Почтальон Денни вышел из бара заметно навеселе.
– Похоже, Чарли, последний раз катаемся, – заметил он. – Снегу подваливает.
Конная повозка, обычно доставлявшая кьяндринцев в Адаминаби и обратно, ждала возле почты. Она была доверху нагружена провиантом, который жителям прииска предстояло растянуть на всю зиму: снежные заносы на дорогах полностью отрезали Кьяндру от других населенных пунктов.
Денни забросил сумку с почтой в повозку, влез сам и взял вожжи.
– Почта отправляется! – пронзительно закричал он. – Все по местам!
Он хлестнул лошадей, и они затрусили привычной дорогой в гору.
С ясного голубого неба на Адаминаби смотрело раннее утреннее солнце. На перевале Дели подбросило на сиденьи, и от неожиданности она так вскрикнула, что даже храпевшие под ромовыми парами кьяндринцы проснулись. Внизу, вровень с дорогой шла глубокая долина. Далеко впереди она взбиралась на невысокие холмы, покрытые жухлой травой. Над холмами – цепь голубых гор с заснеженными вершинами. Воздух так чист и прозрачен, что горы кажутся совсем близко и в то же время недосягаемо далеко.
– Это Снежные горы, – пояснил дядя Чарльз.
Всю дорогу, пока видны были горы, Дели молчала, погруженная в созерцание, и заговорила лишь, когда въехали в лес – разросшиеся горные ясени полностью закрыли панораму гор.
Перекусив и дав отдых лошадям, возница и его пассажиры отправились дальше. Ехали медленно, колеса застревали в снегу, более глубоком, чем в начале дороги. Только на закате дня, проделав изрядный путь, лошади остановились в Кьяндре. Некогда процветающий золотой прииск теперь представлял зрелище весьма удручающее: заброшенный угрюмый городишко с мертвыми домами, печные трубы не дымятся, у многих домов нет крыш.
Чарльз взял у Денни сумку с почтой и помог совсем окоченевшей Дели выбраться из повозки. Заснеженной дорожкой он провел девочку к небольшому деревянному домику, окруженному частоколом – «почти лачуга», – подумала Дели, – толкнул переднюю дверь и бросил у порога почтовую сумку и саквояж.
– Эстер!
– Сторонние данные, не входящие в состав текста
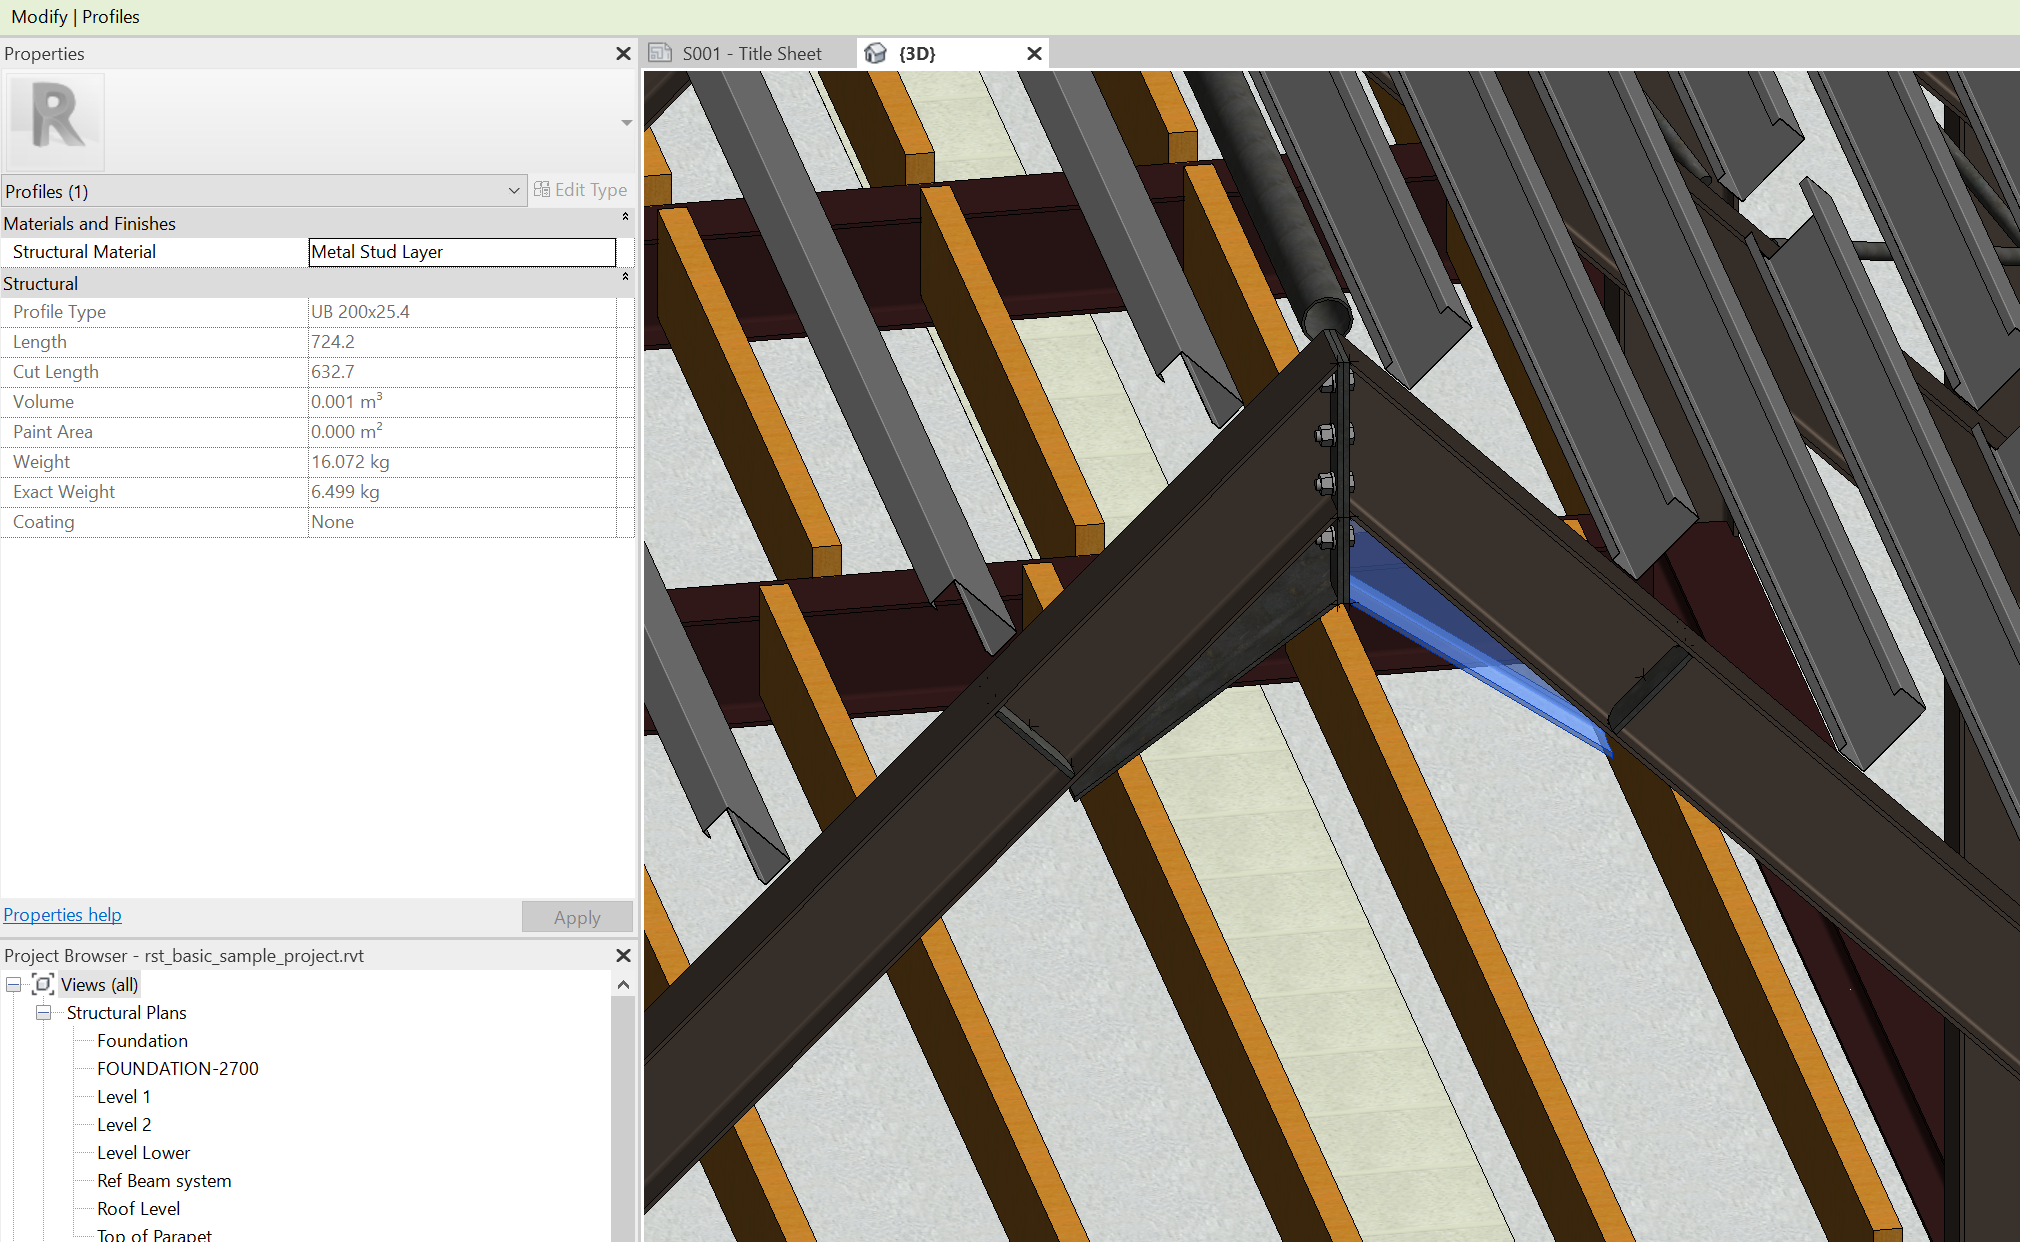
Task: Click the family type preview thumbnail
Action: click(54, 121)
Это мы! – крикнул он.
Минуту спустя послышались шаги, и в коридор, разделявший дом на две половины, поспешно вышла женщина средних лет, среднего роста и полноты, в пышных темных юбках.
– Ты что, не слышала, как мы подъехали? – обиженно спросил Чарльз.
– А если и слышала, что с того? Бросить обед на плите, чтобы сгорел? Ребенок, наверное, еле живой от голода.
Дядя холодно поцеловал жену в щеку.
– Твоя племянница, – сухо представил он. – Мисс Филадельфия Гордон.
– Филадельфия? Что это вдруг Шарлотте вздумалось выбрать ребенку такое чужеродное имя? Не понимаю…
– Это папа его выбрал!
– …ну все равно, милости просим в Кьяндру, дорогая, где вечно холодно, убого и живут одни пьянчужки, вот так.
Она наклонилась и поцеловала Дели в щеку, коснувшись кожи холодным и острым кончиком носа.
«Противная улыбка, все зубы наружу, – подумала Дели. – Тетя ей сразу не понравилась. – И нос ужасный: мокрый, холодный».